We analyzed the dataset of all uninfected control triatomine individuals (i.e., from each temperature treatment group) simultaneously for the effects of developmental stage and temperature treatment on their unfed body weight using GEE modeling. As expected, the unfed body weight progressively increased at every developmental stage (Wald statistic = 1314.62 and p< 2e-16, n = 120), from 1.69 ± 0.047 mg 30 days after molting to the second nymphal instar to 87.8 ± 3.35 mg 30 days after imaginal molting. Furthermore, the triatomines maintained at 30°C exhibited a lower body weight than those in the other temperature treatments (compared with the 24°C treatment, Wald statistic = 14.22 and p = 0.00016; the 26°C treatment, Wald statistic = 5.54 and p = 0.019; and the 28°C treatment, Wald statistic = 6.38 and p = 0.012; n = 120 for all comparisons), and the individuals maintained at 28°C had a lower body weight than those maintained at 24°C (Wald statistic = 4.76 and p = 0.02905) (Fig 2).

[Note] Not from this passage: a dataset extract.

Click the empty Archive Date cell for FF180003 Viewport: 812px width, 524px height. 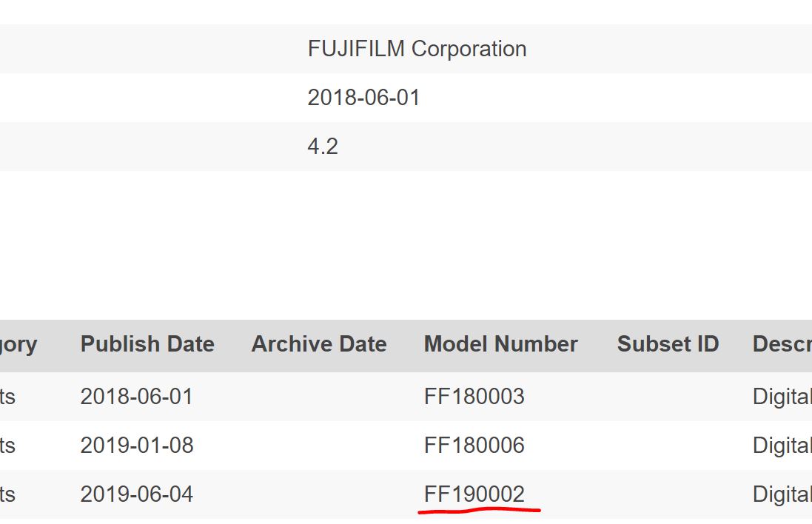click(319, 397)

The unfed body weight significantly increased with increasing triatomine developmental stage (p < 2e-16, n = 120), and triatomines kept at 30°C had the lowest unfed body weight (comparison with: the 24°C treatment, p = 0.00016; the 26°C treatment, p = 0.019; and the 28°C treatment, p = 0.012; n = 120 for all comparisons). The 24°C group had a significantly higher unfed body weight compared to the 28°C group (p = 0.02905). Error bars represent the standard error of the mean.
The GEE model analyzing the effects of developmental stage and temperature on the blood ingestion ratio of the uninfected triatomines in each temperature treatment showed that the blood ingestion ratio decreased with developmental stage (Wald statistic = 51.58 and p = 6.9e-13, n = 111). By performing a similar analysis considering only the nymphal instars (i.e., without the data from the adult stage), we observed that the blood ingestion ratio was no longer significantly different between developmental stages, which suggests that the appreciable decrease in blood ingestion ratio observed between the fifth nymphal instar and the adult stage may be the sole reason for this result. Additionally, the triatomines maintained at 26°C displayed a lower blood ingestion ratio compared to every other temperature group (comparison with: the 24°C treatment, Wald statistic = 18.11 and p = 2.1e-05; the 28°C treatment, Wald statistic = 22.2 and p = 2.5e-06; and the 30°C treatment, Wald statistic = 13.7 and p = 0.00022; n = 111 for all comparisons), with this difference being mostly observed during the second and third nymphal instars (Fig 3).
The blood ingestion ratio is the blood-fed body weight of each individual divided by its own unfed body weight immediately prior to blood-feeding. The blood ingestion ratio decreased with developmental stage (p = 6.9e-13, n = 111). Additionally, the triatomines kept at 26°C had the lowest blood ingestion ratio of all temperature treatments (comparison with: the 24°C treatment, p = 2.1e-05; the 28°C treatment, p = 2.5e-06; and the 30°C treatment, p = 0.00022; n = 111 for all comparisons). Error bars represent the standard error of the mean.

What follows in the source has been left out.